In order to compare the measured data with calculated ones, an application is needed that has the following features:
- Parseable output of the interested metric
- Known instruction stream (to specify valid scaling factor and to predict results)
- Easy to instrument using LIKWID's Marker API
An application that offers all the above points is likwid-bench, because for its assembly benchmarks we can calculate the performed floating-point operations and the consumed data exactly. Moreover, likwid-bench can be easily instrumented with the Likwid Marker API. Nevertheless, likwid-bench currently offers only streaming benchmarks, hence not all interested metrics can be covered like cache access ratios or energy consumption.
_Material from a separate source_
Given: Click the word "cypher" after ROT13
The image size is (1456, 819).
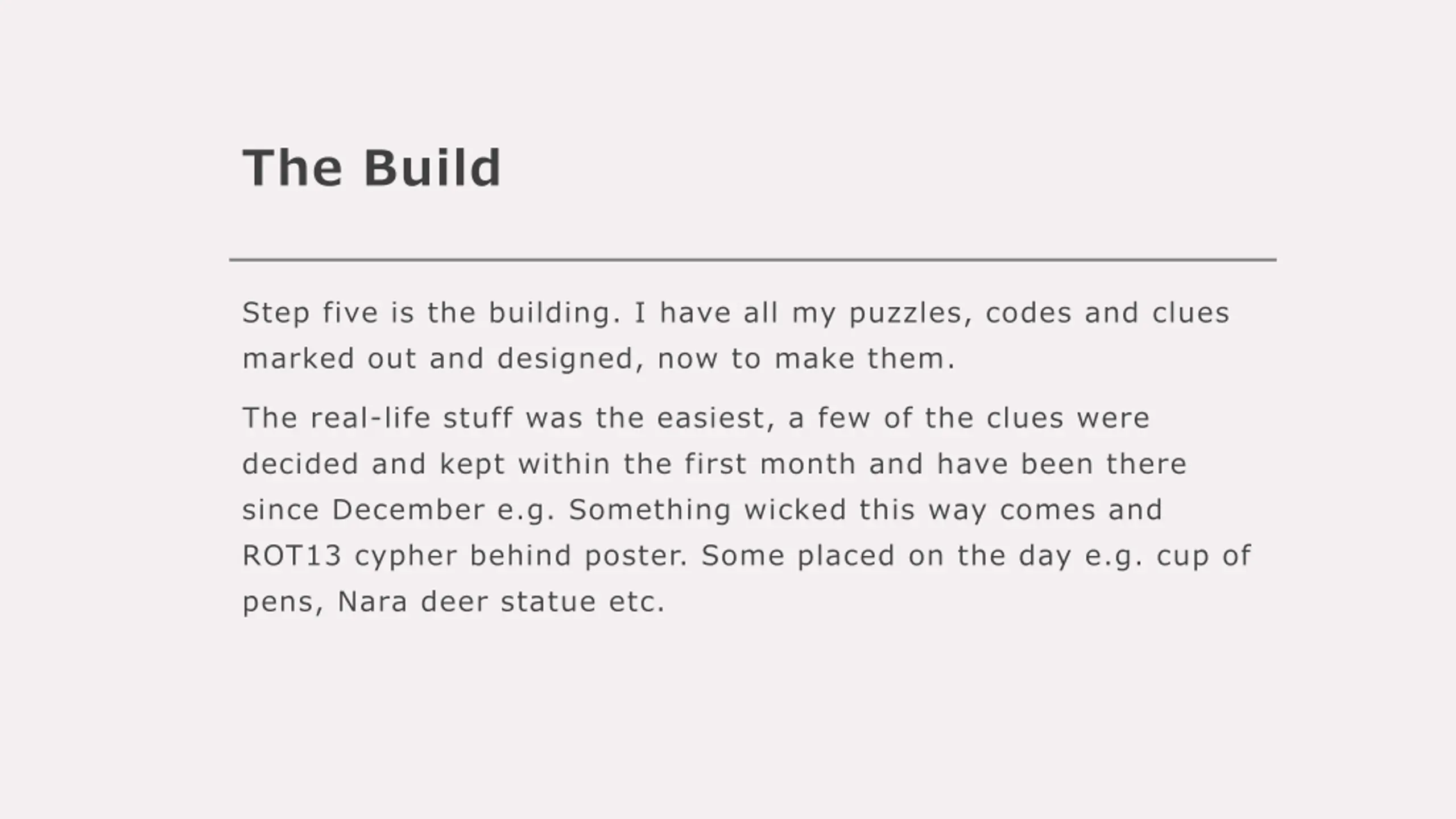Looking at the screenshot, I should point(406,557).
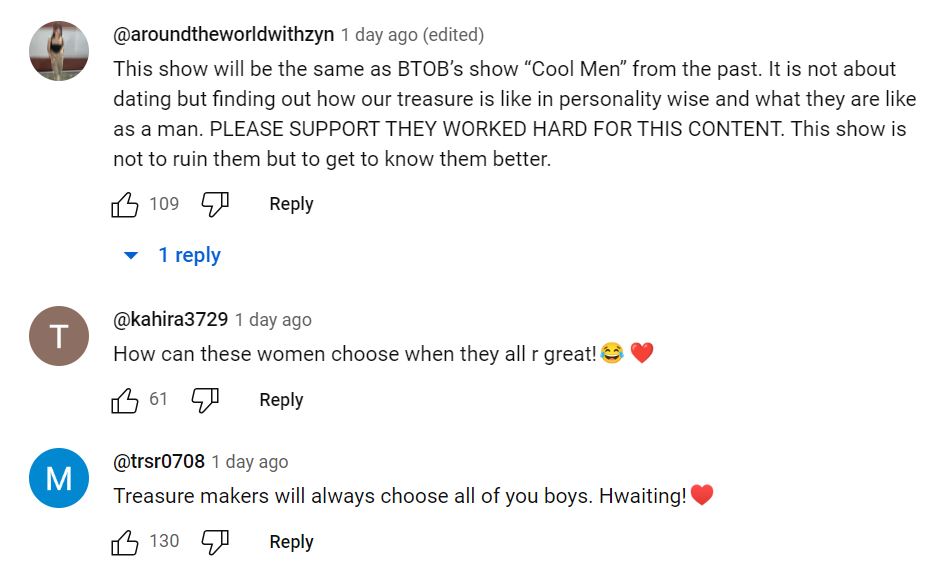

The accuracy tool included into the LIKWID suite is written in Python and compares the calculated metric results of likwid-bench with the measured and derived ones of likwid-perfctr. For some tests, likwid-bench does not calculate and print the appropriate metrics, like 'Instructions per branch', but they are commonly constant, hence we can define the result in the test input files.
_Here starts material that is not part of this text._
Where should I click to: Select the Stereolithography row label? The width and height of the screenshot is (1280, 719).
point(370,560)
The accuracy tool can be found in the LIKWID sources in the folder test/accuracy
and all following paths are relative to this one. The test runs are defined by the files in the TESTS
folder. An example definition looks like this:
REGEX_BENCH MByte\/s:\s+([0-9]+)
REGEX_PERF \|\s+L2 bandwidth \[MBytes\/s\]\s+\|\s+([0-9\.e\+\-]+)
TEST load
RUNS 5
WA_FACTOR 1.0
VARIANT 12kB 20000
VARIANT 1MB 10000
VARIANT 4MB 7500
VARIANT 1GB 50
TEST xxx
[...]
The REGEX_BENCH
is used to parse the data from likwid-bench and REGEX_PERF
for the output of likwid-perfctr. After an empty line, the test blocks can be listed. The string after TEST
defines the benchmark kernel used for likwid-bench. How often each data size should be tested can be defined at RUNS
. The WA_FACTOR
is required to scale the output of likwid-bench in order to correct the results to take write-allocate traffic into account. Finally, there are multiple lines with VARIANT size iterations
. It is recommended to use selected sizes to see the influence of the CPU caches. The iteration defintion is not needed anymore, because starting with version 4.0.0 of LIKWID, likwid-bench determines a suitable iteration count itself to output reliable results.
Which test groups should be performed can be defined in the file SETS.txt
. Each line in the file specifies one test file without the suffix .txt
, or it can be set on command line using the -s/--sets ≤comma-separated list≥
option.
The tool has some command line options to display the comparison:
Option | Comment |
---|---|
--grace | Write an input file for Xmgrace (PNG) |
--gnuplot | Write an imput file for gnuplot (JPG) |
--pgf | Write an input file for PGFPlots (PDF) |
--script | Write a script to results directory creating all images |
--scriptname | Specify the filename for the script file |
The results of an accuracy run are stored at RESULTS/≤hostname≥
. The output of all runs are stored in .raw
files. The input files for plotting are named .dat
, where the plain
files are the results of likwid-bench, the marker
files for likwid-perfctr and the correct
files are the scaled results in the plain
files using the WA_FACTOR
.
Depending on the command line options, there are also .plot
files for gnuplot, .agr
files for Xmgrace and .tex
for PGFPlots. In order to allow all plotting tools simultaneously, each tool uses another output format, noted in the above table. Finally, the script file to create all images is there. The default filename for the script is create_plots.sh
. Each plotting backend provides more or less details of the tests.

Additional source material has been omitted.